TO DO: Return all the entries word for word, minus the pictures.

INFORMATION SUPPLIED:

============

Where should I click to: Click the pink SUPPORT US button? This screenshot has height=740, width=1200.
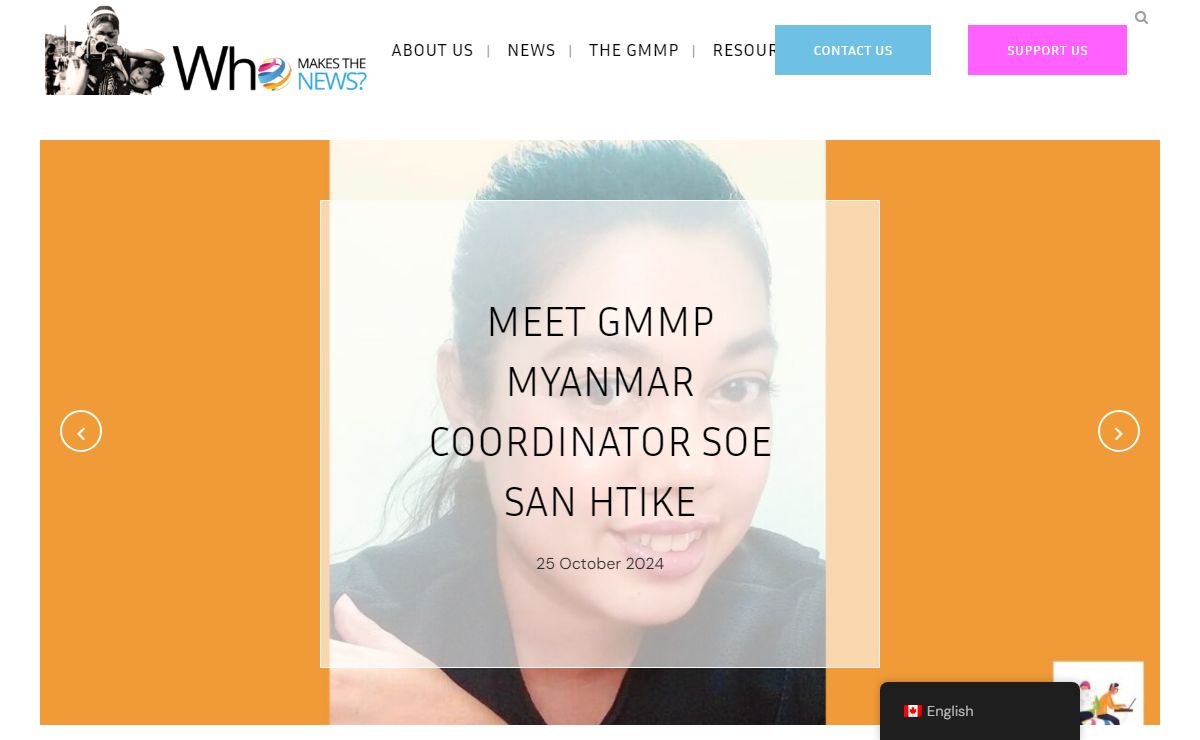(1047, 50)
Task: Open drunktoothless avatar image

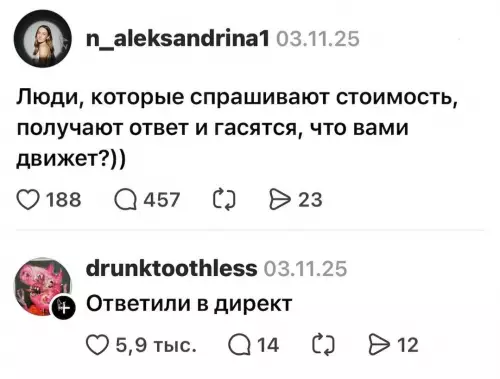Action: point(42,286)
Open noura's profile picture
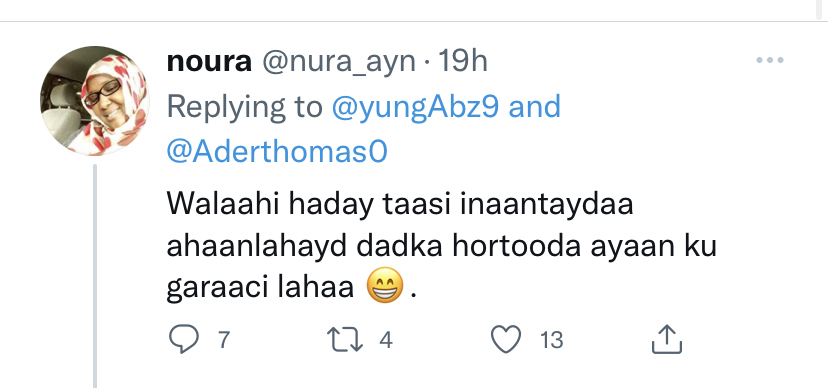The image size is (828, 388). [x=95, y=100]
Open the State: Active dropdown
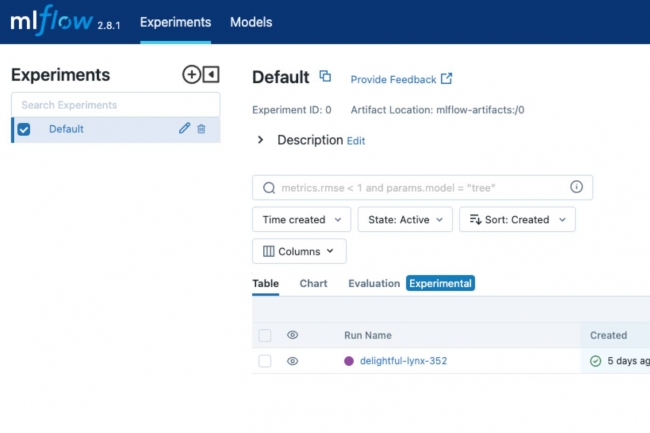The height and width of the screenshot is (433, 650). point(405,220)
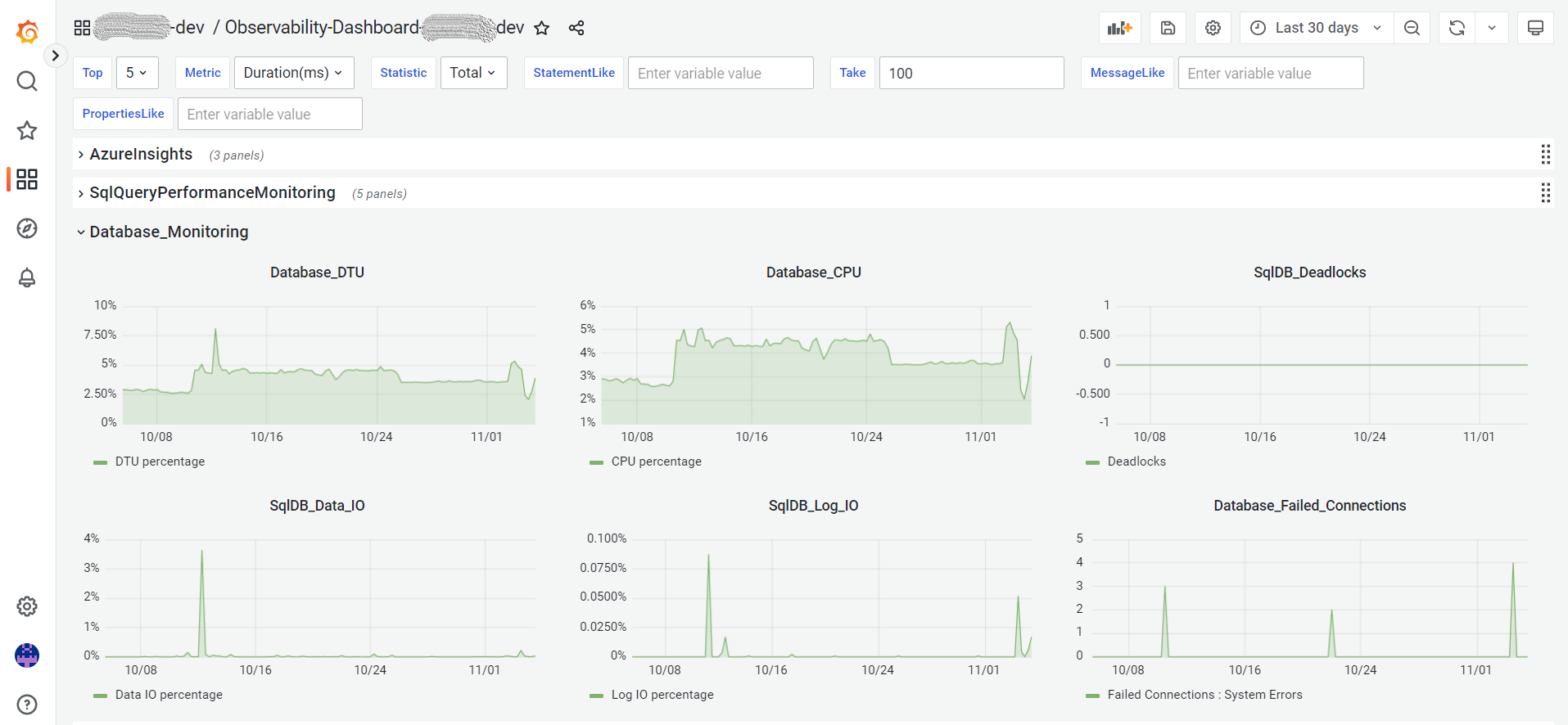Cycle view mode with the monitor icon
Viewport: 1568px width, 725px height.
[x=1535, y=28]
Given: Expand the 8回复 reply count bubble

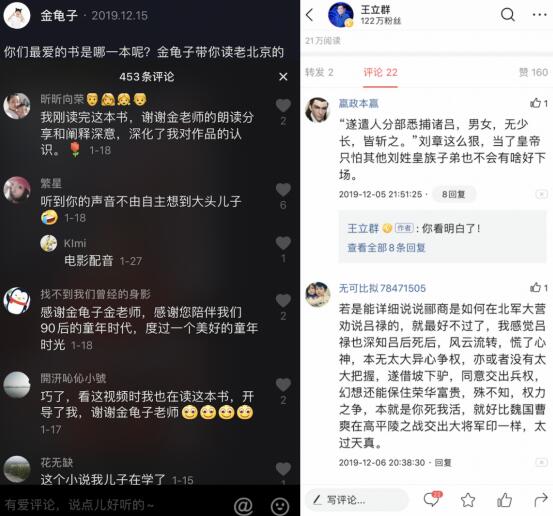Looking at the screenshot, I should 454,194.
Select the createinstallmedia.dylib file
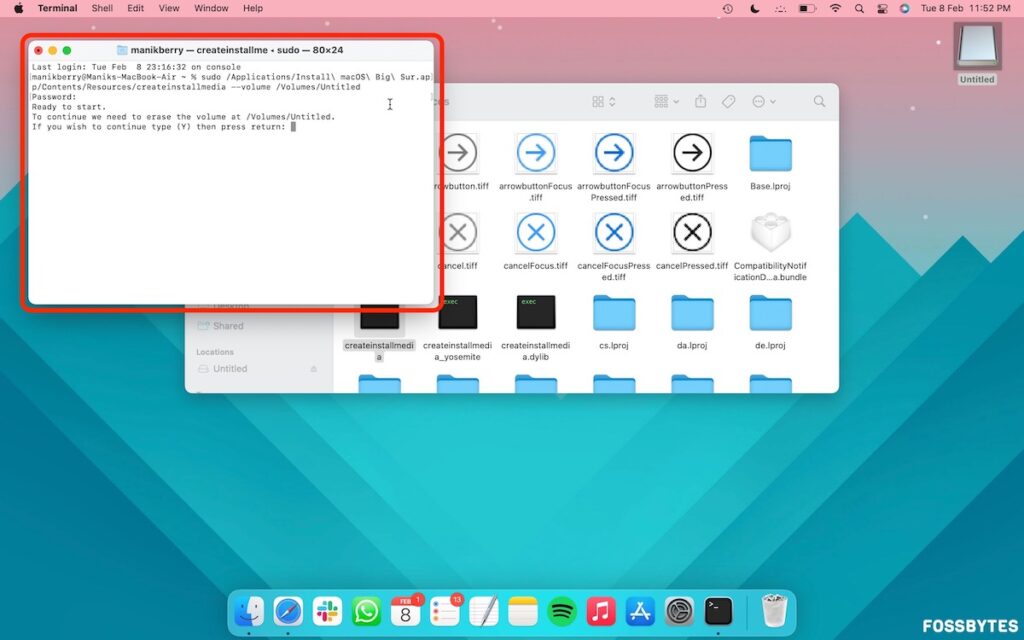This screenshot has height=640, width=1024. tap(536, 311)
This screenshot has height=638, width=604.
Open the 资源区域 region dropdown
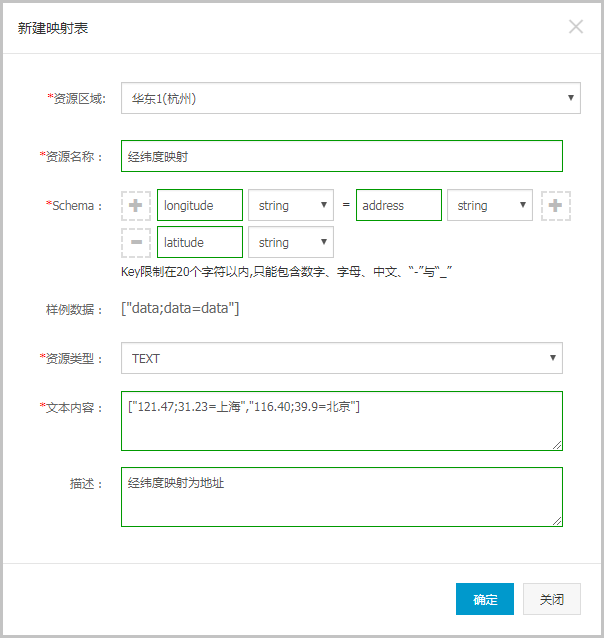(351, 98)
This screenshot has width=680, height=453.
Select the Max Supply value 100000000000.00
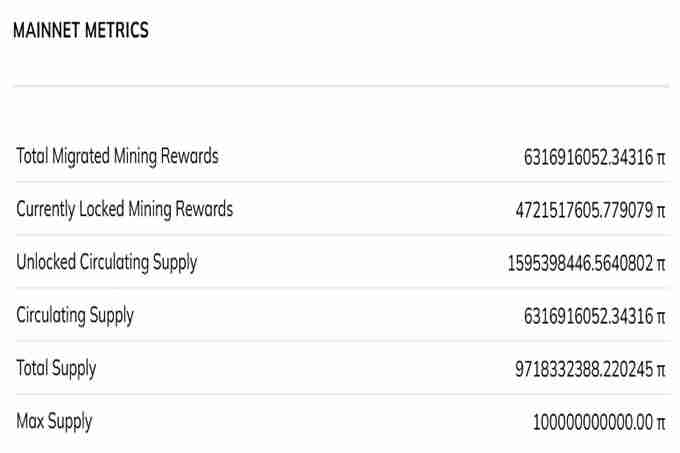coord(593,422)
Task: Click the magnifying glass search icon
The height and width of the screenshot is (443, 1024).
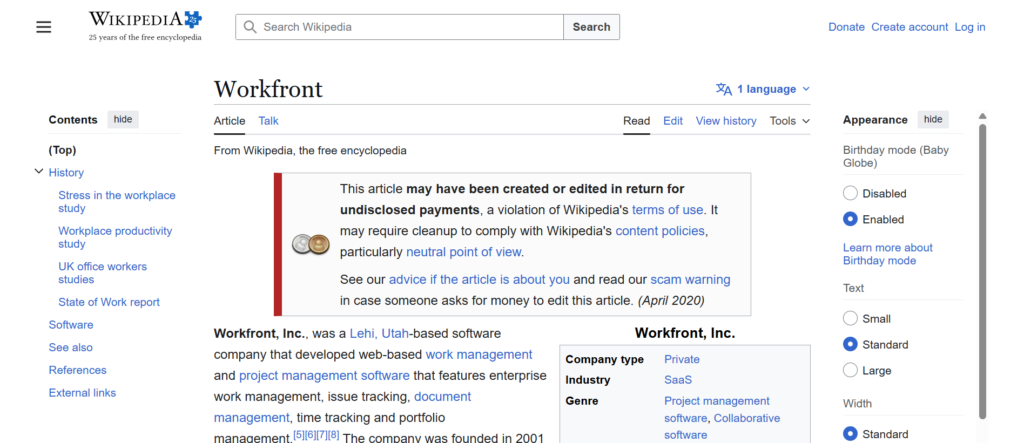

============

OUTPUT FOR THIS EXERCISE:
Where should I click to: Click the pink SUPPORT US button? This screenshot has height=740, width=1200.
(1047, 50)
Task: Open drunktoothless avatar image

Action: point(42,286)
Open noura's profile picture
The image size is (828, 388). [x=95, y=100]
Open the State: Active dropdown
The height and width of the screenshot is (433, 650). point(405,220)
Cycle view mode with the monitor icon
Viewport: 1568px width, 725px height.
[x=1535, y=28]
Given: Expand the 8回复 reply count bubble

Looking at the screenshot, I should 454,194.
Select the createinstallmedia.dylib file
This screenshot has height=640, width=1024. tap(536, 311)
This screenshot has height=638, width=604.
Open the 资源区域 region dropdown
(351, 98)
This screenshot has width=680, height=453.
Select the Max Supply value 100000000000.00
coord(593,422)
Task: Click the magnifying glass search icon
The height and width of the screenshot is (443, 1024).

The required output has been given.